Records drawn from a dataset:
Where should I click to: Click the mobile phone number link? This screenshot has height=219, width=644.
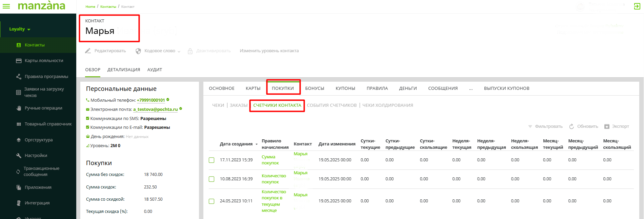tap(151, 100)
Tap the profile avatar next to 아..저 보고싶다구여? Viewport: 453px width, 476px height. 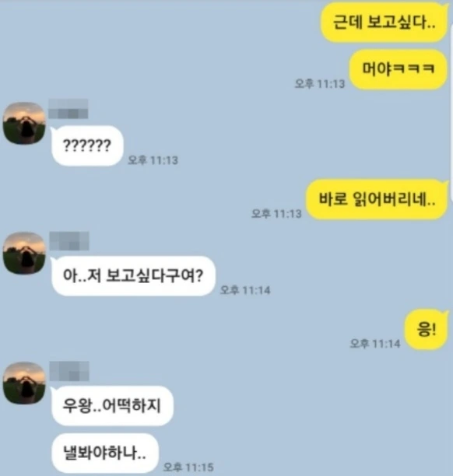point(24,254)
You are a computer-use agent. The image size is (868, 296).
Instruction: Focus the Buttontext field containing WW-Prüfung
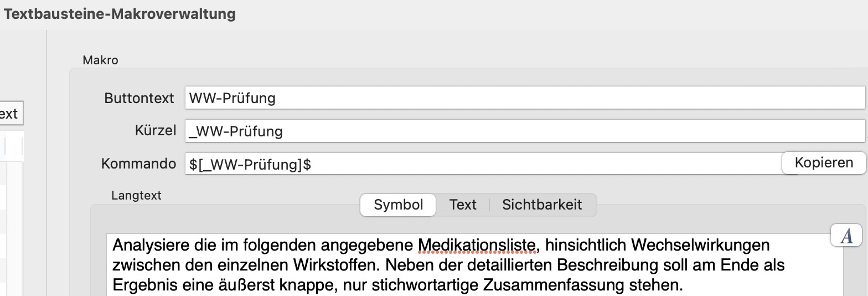pyautogui.click(x=525, y=98)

Exercise aim:
Print again, word for word, every line from the line with "You are a computer-use" to the final line of the records, inclusive; skip the pictures.

Result below:
You are a computer-use agent. The image size is (868, 296).
Instruction: Focus the Buttontext field containing WW-Prüfung
pyautogui.click(x=525, y=98)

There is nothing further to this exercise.